── Data to use ──
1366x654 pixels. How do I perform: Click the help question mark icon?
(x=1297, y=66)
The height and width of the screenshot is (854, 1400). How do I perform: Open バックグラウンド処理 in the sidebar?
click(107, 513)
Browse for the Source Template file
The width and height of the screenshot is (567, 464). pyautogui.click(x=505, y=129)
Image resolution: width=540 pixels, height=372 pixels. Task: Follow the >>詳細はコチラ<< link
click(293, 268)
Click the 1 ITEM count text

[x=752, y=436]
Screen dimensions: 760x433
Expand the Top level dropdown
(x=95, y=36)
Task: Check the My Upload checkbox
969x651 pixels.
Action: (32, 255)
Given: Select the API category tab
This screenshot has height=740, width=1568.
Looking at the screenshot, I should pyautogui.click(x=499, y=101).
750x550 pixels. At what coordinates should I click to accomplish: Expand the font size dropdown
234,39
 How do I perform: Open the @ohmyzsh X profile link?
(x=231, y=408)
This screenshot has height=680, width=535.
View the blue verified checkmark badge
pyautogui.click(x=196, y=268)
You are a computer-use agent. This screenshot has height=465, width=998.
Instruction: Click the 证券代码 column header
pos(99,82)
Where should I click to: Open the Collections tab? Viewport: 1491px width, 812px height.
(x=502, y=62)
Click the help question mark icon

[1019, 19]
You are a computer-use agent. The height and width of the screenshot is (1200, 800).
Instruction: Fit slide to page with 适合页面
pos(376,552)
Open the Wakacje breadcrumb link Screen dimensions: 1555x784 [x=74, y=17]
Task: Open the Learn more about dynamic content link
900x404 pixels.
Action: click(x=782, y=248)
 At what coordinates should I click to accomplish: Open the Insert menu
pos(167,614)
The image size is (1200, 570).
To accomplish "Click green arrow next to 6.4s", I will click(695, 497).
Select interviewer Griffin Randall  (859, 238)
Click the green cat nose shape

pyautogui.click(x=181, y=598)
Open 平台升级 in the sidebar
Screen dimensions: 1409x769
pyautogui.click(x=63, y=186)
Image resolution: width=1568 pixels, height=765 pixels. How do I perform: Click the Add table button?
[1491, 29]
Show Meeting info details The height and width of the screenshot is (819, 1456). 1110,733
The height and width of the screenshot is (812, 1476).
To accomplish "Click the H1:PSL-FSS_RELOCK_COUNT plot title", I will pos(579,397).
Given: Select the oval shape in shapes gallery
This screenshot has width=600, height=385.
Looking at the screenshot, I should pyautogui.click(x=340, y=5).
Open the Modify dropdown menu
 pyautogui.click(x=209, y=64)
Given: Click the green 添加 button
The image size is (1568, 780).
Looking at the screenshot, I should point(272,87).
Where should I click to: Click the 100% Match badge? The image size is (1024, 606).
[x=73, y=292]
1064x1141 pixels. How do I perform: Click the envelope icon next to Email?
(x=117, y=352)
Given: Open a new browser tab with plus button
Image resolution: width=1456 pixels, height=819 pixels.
───
Reproduce the records exactly, starting at the line that contains "Task: Open the" and continuing through the last line of the records, with both ends included.

Task: Open the Learn more about dynamic content link
900x404 pixels.
Action: click(x=782, y=248)
 At what coordinates should I click to accomplish: Open the Insert menu
pos(167,614)
The image size is (1200, 570).
To accomplish "Click green arrow next to 6.4s", I will click(695, 497).
Select interviewer Griffin Randall  (859, 238)
Click the green cat nose shape

pyautogui.click(x=181, y=598)
Open 平台升级 in the sidebar
Screen dimensions: 1409x769
pyautogui.click(x=63, y=186)
Image resolution: width=1568 pixels, height=765 pixels. How do I perform: Click the Add table button?
[1491, 29]
Show Meeting info details The height and width of the screenshot is (819, 1456). 1110,733
The height and width of the screenshot is (812, 1476).
To accomplish "Click the H1:PSL-FSS_RELOCK_COUNT plot title", I will pos(579,397).
Given: Select the oval shape in shapes gallery
This screenshot has width=600, height=385.
Looking at the screenshot, I should pyautogui.click(x=340, y=5).
Open the Modify dropdown menu
 pyautogui.click(x=209, y=64)
Given: Click the green 添加 button
The image size is (1568, 780).
Looking at the screenshot, I should point(272,87).
Where should I click to: Click the 100% Match badge? The image size is (1024, 606).
[x=73, y=292]
1064x1141 pixels. How do I perform: Click the envelope icon next to Email?
(x=117, y=352)
Given: Open a new browser tab with plus button
Image resolution: width=1456 pixels, height=819 pixels.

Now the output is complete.